**RECORDS SHOWN:**
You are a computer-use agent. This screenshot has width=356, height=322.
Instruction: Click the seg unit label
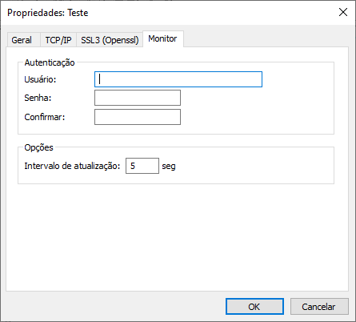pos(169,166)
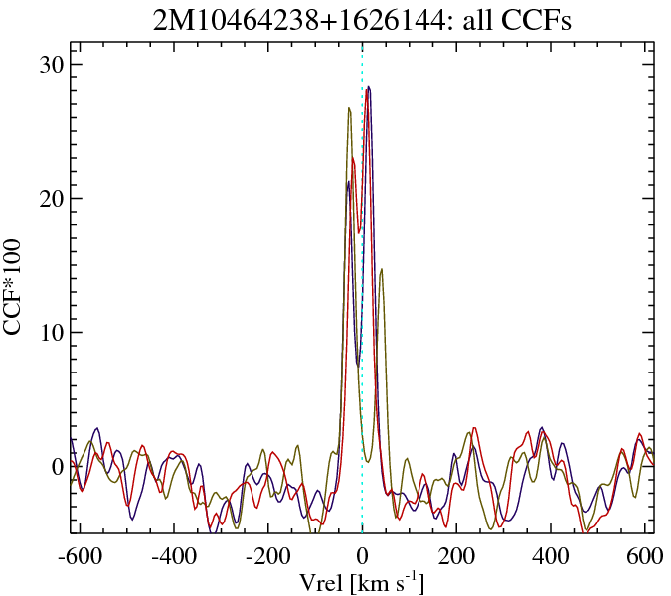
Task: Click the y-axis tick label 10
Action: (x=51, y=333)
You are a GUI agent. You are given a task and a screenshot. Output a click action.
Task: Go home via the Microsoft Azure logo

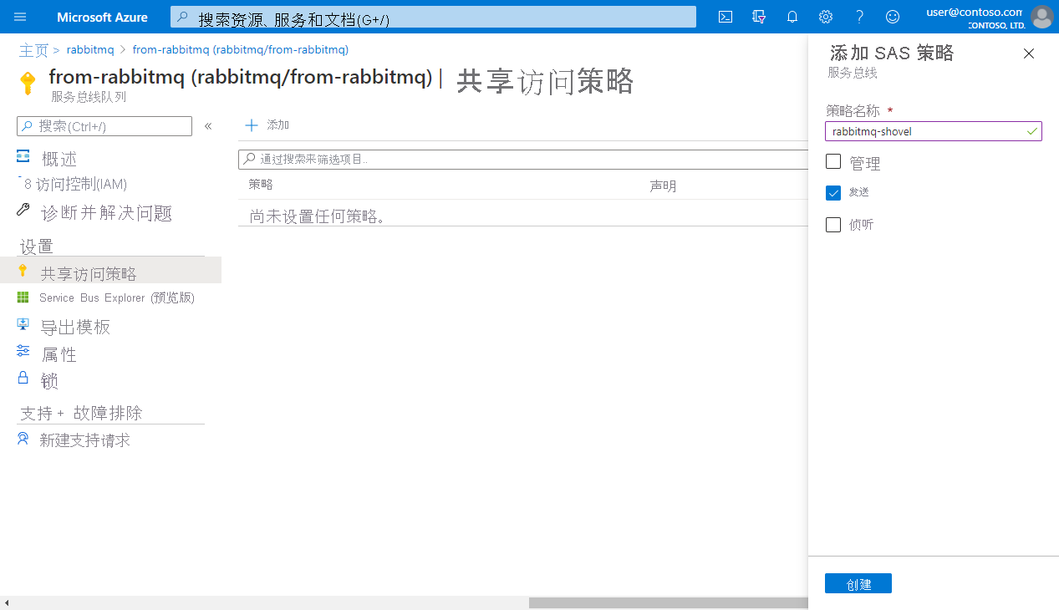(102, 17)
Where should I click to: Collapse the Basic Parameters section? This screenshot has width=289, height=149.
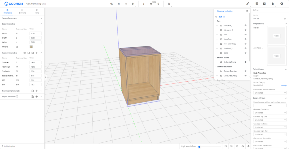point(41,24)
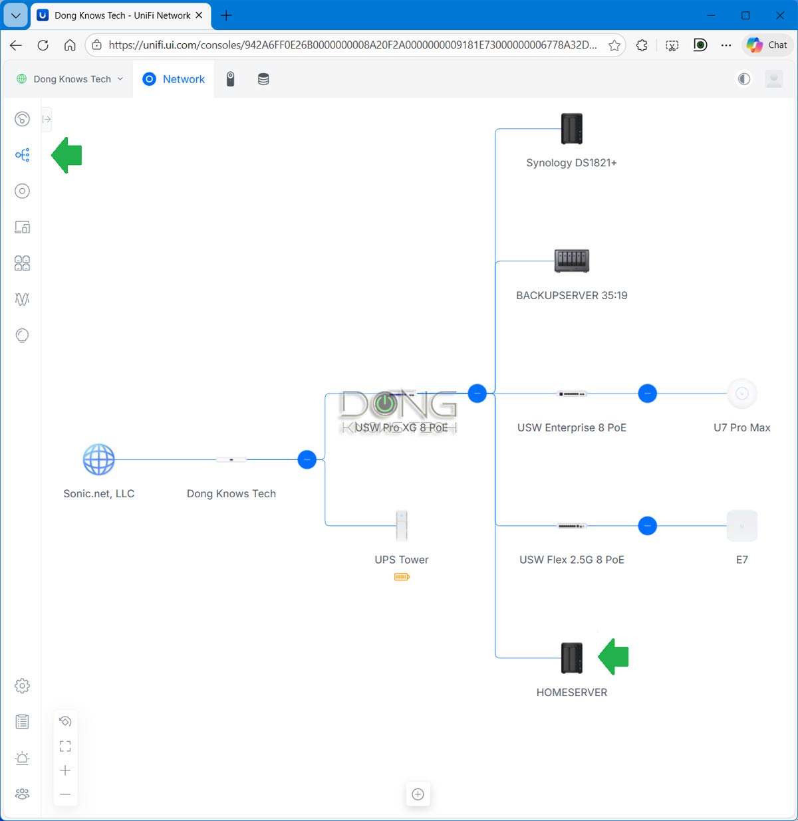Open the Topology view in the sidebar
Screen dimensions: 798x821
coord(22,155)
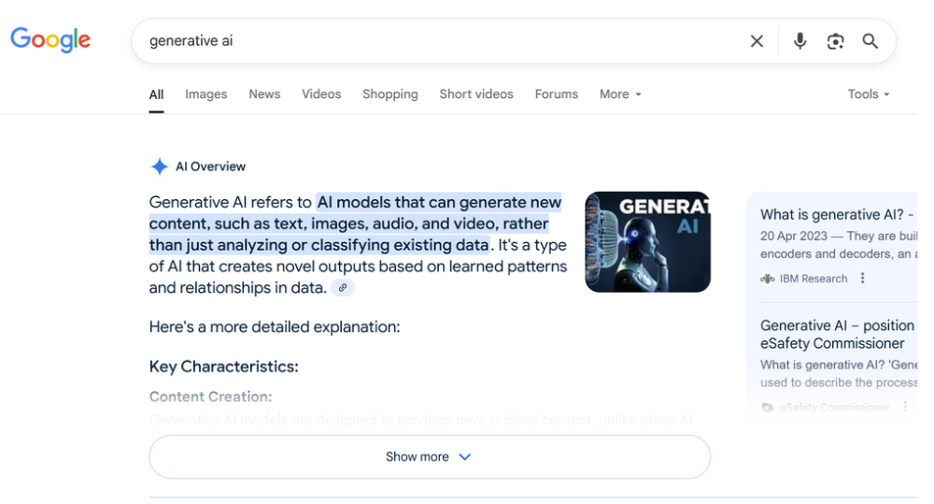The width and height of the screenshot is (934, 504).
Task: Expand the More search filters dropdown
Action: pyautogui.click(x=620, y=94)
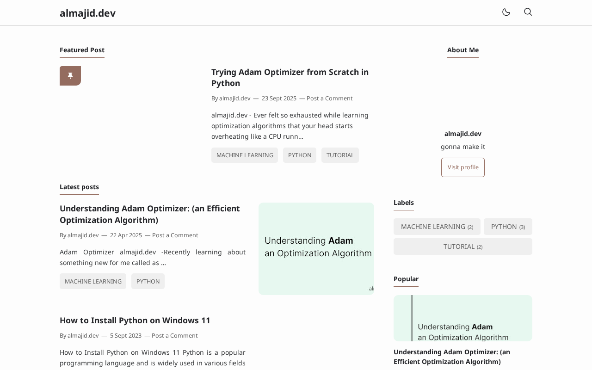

==

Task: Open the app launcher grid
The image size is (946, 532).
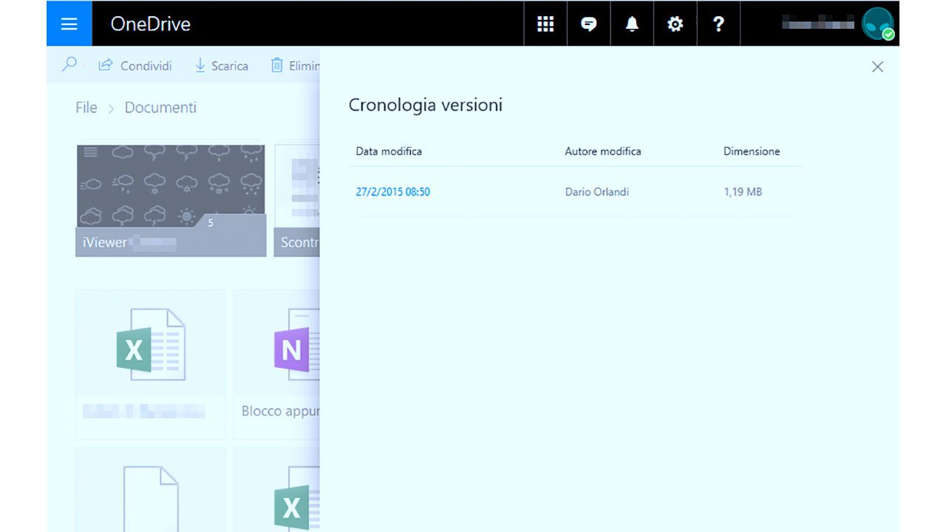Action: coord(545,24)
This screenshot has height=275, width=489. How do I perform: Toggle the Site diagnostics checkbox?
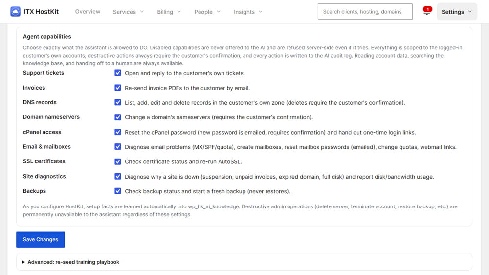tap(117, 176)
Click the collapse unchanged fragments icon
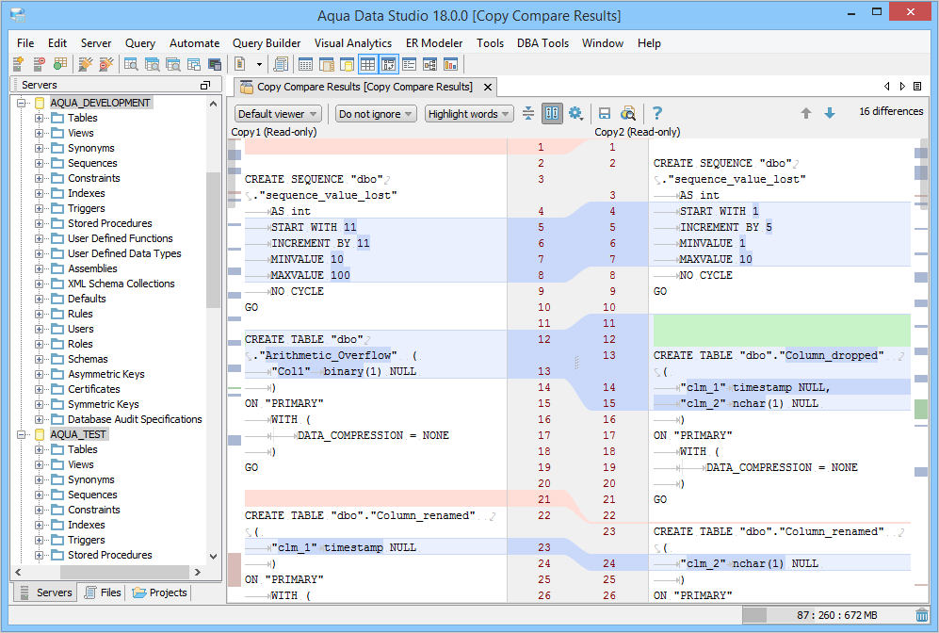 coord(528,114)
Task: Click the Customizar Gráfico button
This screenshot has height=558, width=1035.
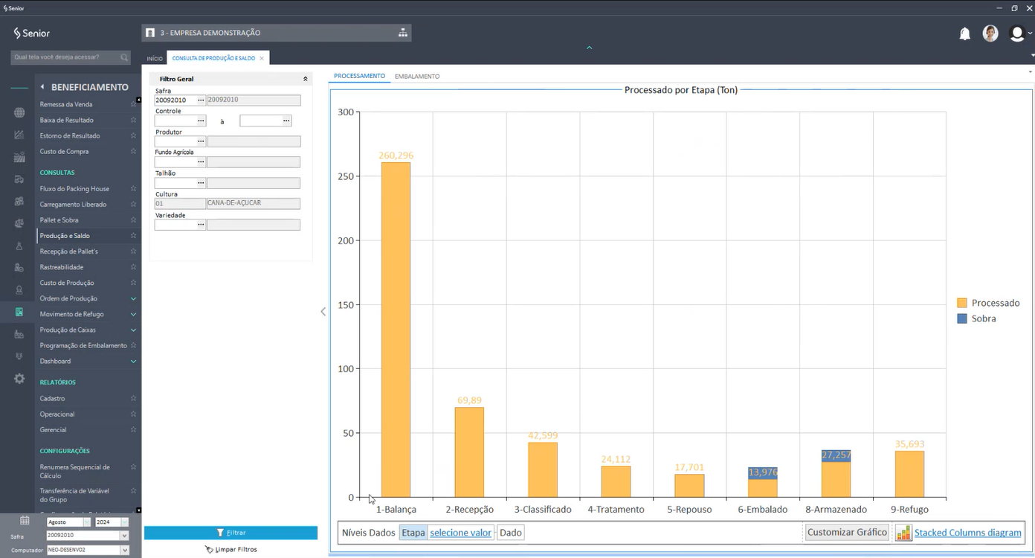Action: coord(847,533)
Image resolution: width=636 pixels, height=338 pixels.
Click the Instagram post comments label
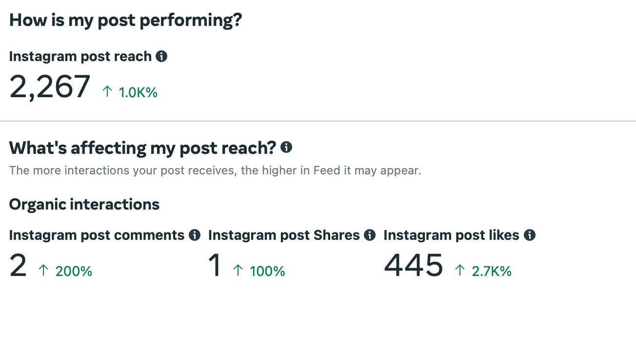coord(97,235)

**HOW TO COMPLETE THIS TASK:** Take each line of the material that contains the word "agent" and list it.

**TASK SOLUTION:**
You are a computer-use agent. This screenshot has width=356, height=322.
You are a GUI agent. You are given a task and a screenshot. Output a click action.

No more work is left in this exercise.